• [PROBLEM STATEMENT]: Return, unchanged, everything from the start of the records down to the line containing "location-arrow-icon is located".

● ● ● ● ●

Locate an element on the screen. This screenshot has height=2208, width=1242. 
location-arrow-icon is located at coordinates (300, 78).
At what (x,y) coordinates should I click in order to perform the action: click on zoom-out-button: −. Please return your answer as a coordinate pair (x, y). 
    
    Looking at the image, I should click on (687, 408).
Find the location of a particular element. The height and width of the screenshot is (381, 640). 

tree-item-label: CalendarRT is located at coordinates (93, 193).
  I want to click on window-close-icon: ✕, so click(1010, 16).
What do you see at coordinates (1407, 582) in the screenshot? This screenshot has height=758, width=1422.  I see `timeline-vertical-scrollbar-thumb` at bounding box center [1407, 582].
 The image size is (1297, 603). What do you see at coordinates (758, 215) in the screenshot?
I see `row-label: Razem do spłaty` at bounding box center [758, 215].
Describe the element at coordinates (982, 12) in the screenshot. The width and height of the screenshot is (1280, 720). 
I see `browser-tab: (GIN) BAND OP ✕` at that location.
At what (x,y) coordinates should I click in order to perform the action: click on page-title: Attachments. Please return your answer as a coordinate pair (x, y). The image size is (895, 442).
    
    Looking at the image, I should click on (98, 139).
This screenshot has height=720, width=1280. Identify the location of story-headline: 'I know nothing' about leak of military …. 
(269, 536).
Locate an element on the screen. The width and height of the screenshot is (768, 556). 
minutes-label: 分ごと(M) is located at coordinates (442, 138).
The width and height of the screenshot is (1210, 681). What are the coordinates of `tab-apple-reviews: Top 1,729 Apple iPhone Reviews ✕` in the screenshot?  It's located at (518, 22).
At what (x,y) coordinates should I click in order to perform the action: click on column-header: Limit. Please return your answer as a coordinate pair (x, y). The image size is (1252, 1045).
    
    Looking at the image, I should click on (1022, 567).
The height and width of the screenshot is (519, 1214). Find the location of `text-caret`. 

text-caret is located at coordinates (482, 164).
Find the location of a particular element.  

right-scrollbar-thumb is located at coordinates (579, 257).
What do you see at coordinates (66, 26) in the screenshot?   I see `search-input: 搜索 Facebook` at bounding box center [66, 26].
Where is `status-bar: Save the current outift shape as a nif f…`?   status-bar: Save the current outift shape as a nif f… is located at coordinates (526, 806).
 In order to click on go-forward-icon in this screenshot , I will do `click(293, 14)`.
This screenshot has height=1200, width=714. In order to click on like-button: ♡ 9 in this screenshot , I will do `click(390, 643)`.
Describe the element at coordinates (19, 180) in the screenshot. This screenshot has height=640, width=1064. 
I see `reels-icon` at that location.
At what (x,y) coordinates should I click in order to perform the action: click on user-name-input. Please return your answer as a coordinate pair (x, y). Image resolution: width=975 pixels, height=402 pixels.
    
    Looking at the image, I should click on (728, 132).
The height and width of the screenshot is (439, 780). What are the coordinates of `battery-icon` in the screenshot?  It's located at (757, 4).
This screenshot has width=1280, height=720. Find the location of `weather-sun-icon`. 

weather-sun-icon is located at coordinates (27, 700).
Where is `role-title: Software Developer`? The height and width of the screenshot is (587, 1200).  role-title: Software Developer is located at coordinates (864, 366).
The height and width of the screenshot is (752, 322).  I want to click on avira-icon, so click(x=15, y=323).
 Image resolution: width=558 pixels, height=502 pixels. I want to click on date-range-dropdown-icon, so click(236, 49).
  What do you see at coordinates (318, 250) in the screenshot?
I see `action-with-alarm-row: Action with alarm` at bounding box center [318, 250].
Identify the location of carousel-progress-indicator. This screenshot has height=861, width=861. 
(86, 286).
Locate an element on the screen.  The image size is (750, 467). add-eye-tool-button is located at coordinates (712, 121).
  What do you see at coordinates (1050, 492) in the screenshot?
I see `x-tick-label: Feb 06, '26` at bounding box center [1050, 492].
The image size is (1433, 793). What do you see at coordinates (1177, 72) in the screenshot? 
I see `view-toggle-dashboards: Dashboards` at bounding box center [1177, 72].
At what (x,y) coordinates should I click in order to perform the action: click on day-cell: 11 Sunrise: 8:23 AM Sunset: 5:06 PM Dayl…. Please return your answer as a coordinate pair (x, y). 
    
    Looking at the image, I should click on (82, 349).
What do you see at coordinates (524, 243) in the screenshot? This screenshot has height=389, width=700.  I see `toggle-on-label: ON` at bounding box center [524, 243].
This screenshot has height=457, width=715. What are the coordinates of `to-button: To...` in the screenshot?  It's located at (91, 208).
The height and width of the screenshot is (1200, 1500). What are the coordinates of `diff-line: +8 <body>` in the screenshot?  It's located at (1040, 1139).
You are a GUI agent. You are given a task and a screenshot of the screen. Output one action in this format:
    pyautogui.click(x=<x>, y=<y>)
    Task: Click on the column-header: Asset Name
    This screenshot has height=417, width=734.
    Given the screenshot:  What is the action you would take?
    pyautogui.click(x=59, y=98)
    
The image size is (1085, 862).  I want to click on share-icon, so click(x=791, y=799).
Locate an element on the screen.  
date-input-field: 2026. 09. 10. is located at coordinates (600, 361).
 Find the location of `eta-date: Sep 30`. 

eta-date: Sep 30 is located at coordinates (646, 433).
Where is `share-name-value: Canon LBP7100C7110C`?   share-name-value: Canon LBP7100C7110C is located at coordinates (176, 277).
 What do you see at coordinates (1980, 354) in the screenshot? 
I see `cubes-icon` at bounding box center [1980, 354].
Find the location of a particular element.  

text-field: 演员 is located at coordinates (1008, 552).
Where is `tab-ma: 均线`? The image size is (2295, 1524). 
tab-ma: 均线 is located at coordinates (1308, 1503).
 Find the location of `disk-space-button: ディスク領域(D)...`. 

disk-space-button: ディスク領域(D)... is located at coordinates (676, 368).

● ● ● ● ●

• [PROBLEM SOLUTION]:
Locate an element on the screen. This screenshot has height=2208, width=1242. 
location-arrow-icon is located at coordinates (300, 78).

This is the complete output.